I stood up slowly, using the wall to push myself upright. My legs were stiff from the cold floor and my wound pulled as I straightened. I crossed the kitchen and put my hand on the door and stood there for three full seconds before I turned the handle.

Lucas stood in the corridor with a plate in one hand and a glass of water in the other. No weapons, no agenda visible on his face. Just him, looking at me with those silver eyes that did not quite look like any other eyes I had ever seen.

He held the plate out. I took it without speaking and stepped back to let him in.

He sat across from me at the small kitchen table while I ate. He did not watch me eat, he looked at the window instead, giving me privacy without making a point of it.
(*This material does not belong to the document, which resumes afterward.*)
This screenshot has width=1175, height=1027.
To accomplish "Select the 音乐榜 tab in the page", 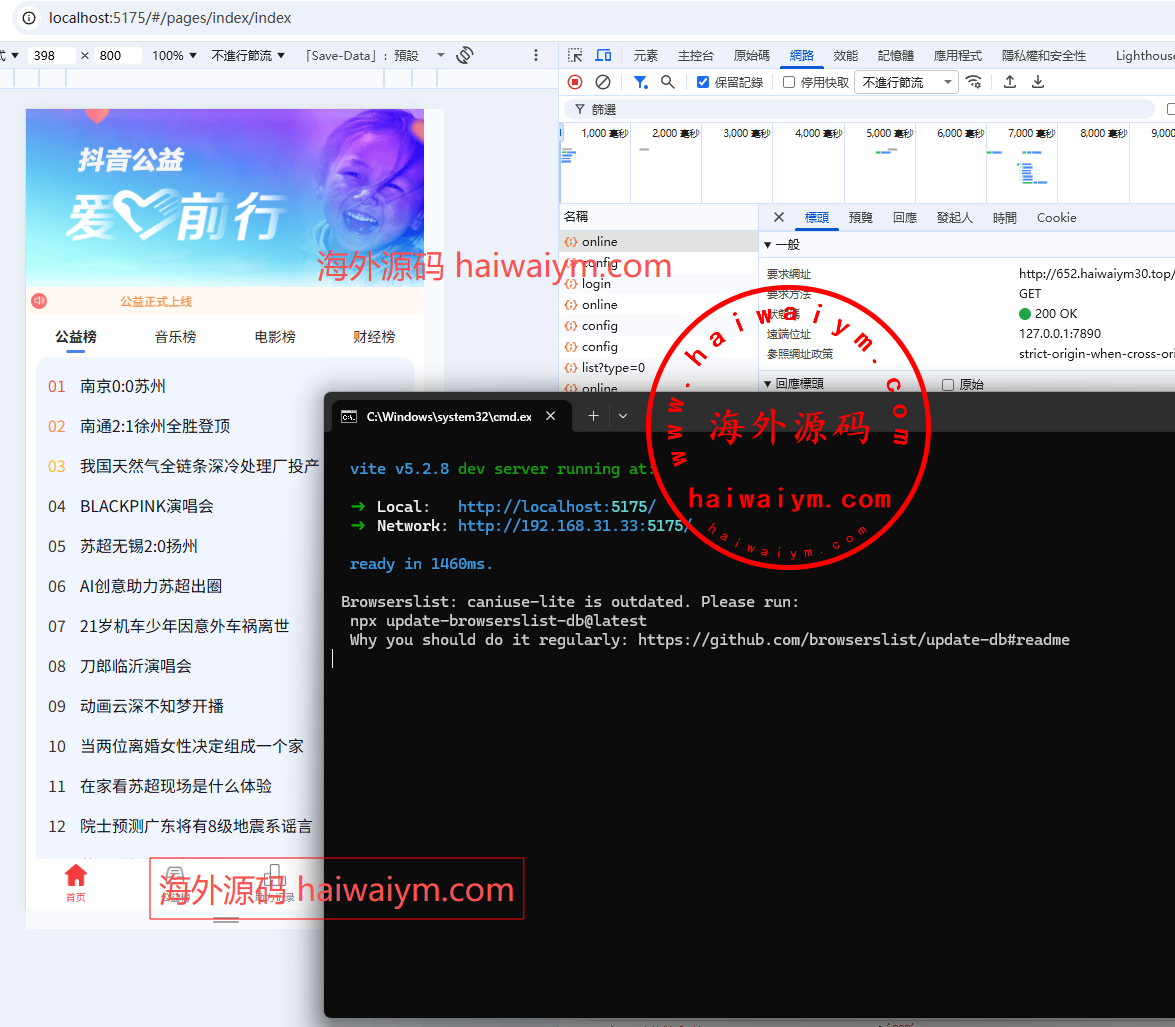I will pos(175,337).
The food was warm, real food not scraps. I made myself eat slowly even though my body wanted to rush.

"You do not have to hide in the kitchen," he said eventually. "The dining hall is yours too. Every room in this house is yours."

"Old habits," I said quietly.

He nodded like he understood that and did not push further. We sat in silence for a while after I finished. It was not uncomfortable, that surprised me more than anything else had today.

"I want to ask you something," he said. "And you do not have to answer."

I looked at him.

"The night of the fire, the one they blamed on you. How much do you actually remember?"

My hand tightened around the glass. "Not much. I remember being in the hall. I remember the smell of smoke. I remember someone pulling me out." I paused, "I never saw who."

He was quiet. His silver eyes were focused somewhere past me, thinking hard about something he was not ready to share yet.

"Why?" I asked.

He looked at me then, really looked at me not the way he usually did, measured and careful, but with something raw underneath it that he could not quite keep off his face.

"Because the person who pulled you out of that fire," he said quietly, "was not a member of your pack."

The glass slipped from my fingers and shattered on the floor between us.

Neither of us moved to pick it up.

I sat at the kitchen table long after Lucas left and turned the broken glass over in my mind. Not the glass itself, the fact of what he had said. Someone who was not a pack member had pulled me from the fire. Someone with silver hair who had appeared, acted, and vanished without being identified. For twenty two years I had believed the fire was my fault. For twenty two years, that belief had been the foundation of everything done to me, the binding, the servitude, the beatings, the slow careful destruction of any sense I had of my own worth. And now Lucas was telling me that even the basic facts of the night did not match the story I had been given.

I kept both hands flat to the table and breathed heavily the way I had learned to breathe through hard things. Not quickly, not fighting it, just letting it move through and settle.

The question that kept surfacing was not who had pulled me out. It was why they had left. You do not pull a six year old child from a burning building and then simply walk away unless you have a reason. Unless something stopped you from staying, unless staying was dangerous in a way that pulling the child out was not.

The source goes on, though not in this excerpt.